На другой день, уже к восходу солнца, мы подгребали к стойбищу Сехардна. Ничего особенного я там не увидел. Обычное нанайское поселение. Поэтому мы не стали даже подходить к берегу, а, распрощавшись со своими новыми знакомыми, отправились дальше. Времени было в обрез.
Мне нет надобности описывать все красоты нашей приамурской природы. Вы это сами видите каждый день. Но берега озера Болонь — это нечто среднее между морскими и речными берегами, частое чередование растительности и скал, выступающие далеко в озеро крутые мысы. Всё это создаёт некий своеобразный колорит, присущий только этим местам.
Мы нашли отличное место для Алонкиного семейства. Это примерно в районе современной Ванькиной Деревни.
— Здесь уже вас никто не достанет, — произнёс я, оглядывая окрестности. — Ни родня, ни бандиты, ни какая другая сволочь. Живите и размножайтесь. Плодите княжеский род.
При последних моих словах Менгри смутилась и отвела взгляд.
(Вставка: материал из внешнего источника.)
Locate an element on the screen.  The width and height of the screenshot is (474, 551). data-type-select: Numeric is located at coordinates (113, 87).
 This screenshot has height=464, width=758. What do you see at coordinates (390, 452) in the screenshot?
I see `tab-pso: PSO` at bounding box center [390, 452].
— Что уже? — дошло вдруг до меня.
Алонка вздрогнул и прокричал на все четыре стороны какуюто тарабарщину на своём языке. Затем посмотрел на меня и укоризненно покачал головой. Слов для выражения своих эмоций у него не было. Я недоумённо посмотрел на Степана.
— Что-то не так?
— Не положено у них про это дело вслух говорить, покуда дитё не образуется. Злых духов опасаются, — ответил казак вполголоса.
Но Менгри сама успокоила Алонку.
— Ему можно. Его всё равно что нету. Наши духи его не видят.
Парень для приличия ещё немного похмурился, а затем оттаял.
— Хочу я, Мишка, твоим именем своего первого сына назвать. Если, конечно, духи позволят Менгри его иметь. Согласен ли ты?
— Конечно, согласен. Всегда приятно, когда в твою честь кого-то называют. Значит, помнят.
— Значит, в Михайлову честь оно, конечно, можно, а Степана побоку, — обиженно засопел казак.
— Зачем так говоришь? Дочку хотел Степанидой назвать, — искренне огорчился Алонка.
— Что? — от негодования казак потерял дар речи. — Меня, казака! Моим именем — бабу? Порубаю! — Степан схватился за шашку.
Мангрены в испуге обомлели. Они не могли понять, что так рассердило друга Степана.
Я перехватил руку Степана и, повернувшись к Алонке, сказал:
— Пообещай ему лучше, что второго сына назовёшь Степаном, а третьего — Кольцом, — меня душил смех.
— Обещаю тебе, Степан, что второго сына назову Степаном, а третьего — Кольцом, — словно клятву повторил мои слова Алонка.
Я отпустил руку казака и, упав наземь, расхохотался. Ничего себе прикол. Его казачьим именем да какую-то мангренскую соплюшку… Вот удружил Алонка корефану.
— Тихо, — вдруг раздался голос Алонки. — Духи добрый знак подают.